*** Texto proporcionado ***
Nicaragua: el quiebre, por Fernando Mires
Autor: Fernando Mires | @FernandoMiresOI
Puede ser Turquía, Rusia o Bielorrusia. O puede ser Bolivia, Cuba, Venezuela, Nicaragua. En todos esos países vamos a encontrar una similar estructura de poder: regímenes personalistas provistos de un carisma de tipo hereditario, con poderes públicos al servicio del ejecutivo y sometidos al imperio de una impenetrable clase de estado en donde conviven dirigentes políticos con militares, mafias y sobre todo policías y militares secundados por grupos para-militares. En fin, los inconfundibles rasgos de las dictaduras del siglo XXl. Agréguese el control de la prensa, de la educación y sobre todo, del aparato electoral. Este último es justamente el “elemento” que diferencia a las neo-dictaduras de las dictaduras de viejo cuño. Todas, sin excepción, son electorales e incluso electoralistas.
***
### Consigna 1
Copia sin cambios el fragmento del texto proporcionado que comienza con las palabras que contienen "Nicaragua: el quiebre, por" y concluye con "e incluso electoralistas.".
### Consigna 2
Resume el texto proporcionado en dos oraciones.
### Consigna 3
Indica si cada afirmación concuerda con el texto proporcionado y cita las palabras que lo deciden: (a) el aparato electoral es lo que diferencia a las neo-dictaduras de las antiguas; (b) algunas de estas dictaduras prescinden de las elecciones; (c) los poderes públicos actúan con independencia del ejecutivo.
Los datos no intervienen en nada de esto.
*** Datos registrados ***
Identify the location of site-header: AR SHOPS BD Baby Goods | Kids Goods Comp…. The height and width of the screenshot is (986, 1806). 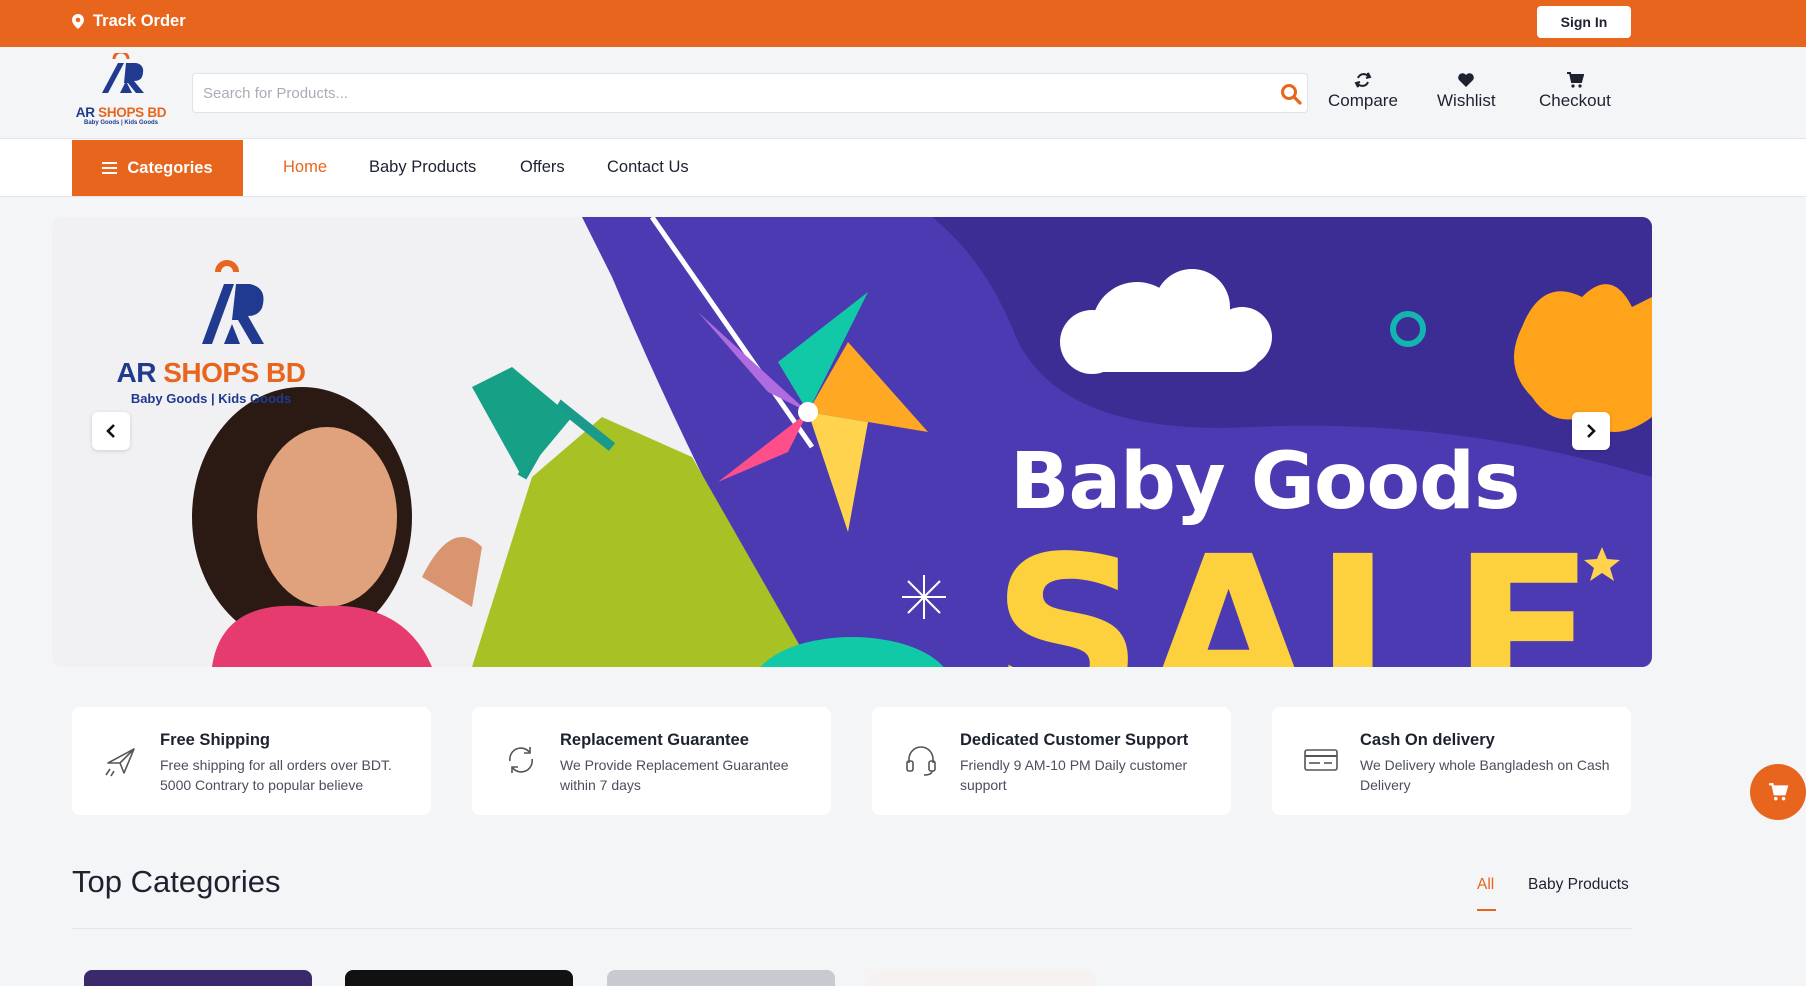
***
### Respuesta 1
Nicaragua: el quiebre, por Fernando Mires
Autor: Fernando Mires | @FernandoMiresOI
Puede ser Turquía, Rusia o Bielorrusia. O puede ser Bolivia, Cuba, Venezuela, Nicaragua. En todos esos países vamos a encontrar una similar estructura de poder: regímenes personalistas provistos de un carisma de tipo hereditario, con poderes públicos al servicio del ejecutivo y sometidos al imperio de una impenetrable clase de estado en donde conviven dirigentes políticos con militares, mafias y sobre todo policías y militares secundados por grupos para-militares. En fin, los inconfundibles rasgos de las dictaduras del siglo XXl. Agréguese el control de la prensa, de la educación y sobre todo, del aparato electoral. Este último es justamente el “elemento” que diferencia a las neo-dictaduras de las dictaduras de viejo cuño. Todas, sin excepción, son electorales e incluso electoralistas.

### Respuesta 2
Países como Turquía, Rusia, Bielorrusia, Bolivia, Cuba, Venezuela y Nicaragua comparten una estructura de poder personalista, con poderes públicos al servicio del ejecutivo y un estado donde conviven dirigentes políticos, militares, mafias, policías y grupos paramilitares, a lo que se suma el control de la prensa, la educación y el aparato electoral. El control electoral es lo que distingue a estas neo-dictaduras de las de viejo cuño, pues todas son electorales e incluso electoralistas.

### Respuesta 3
(a) Sí: «Este último es justamente el “elemento” que diferencia a las neo-dictaduras de las dictaduras de viejo cuño».
(b) No: «Todas, sin excepción, son electorales e incluso electoralistas».
(c) No: «con poderes públicos al servicio del ejecutivo».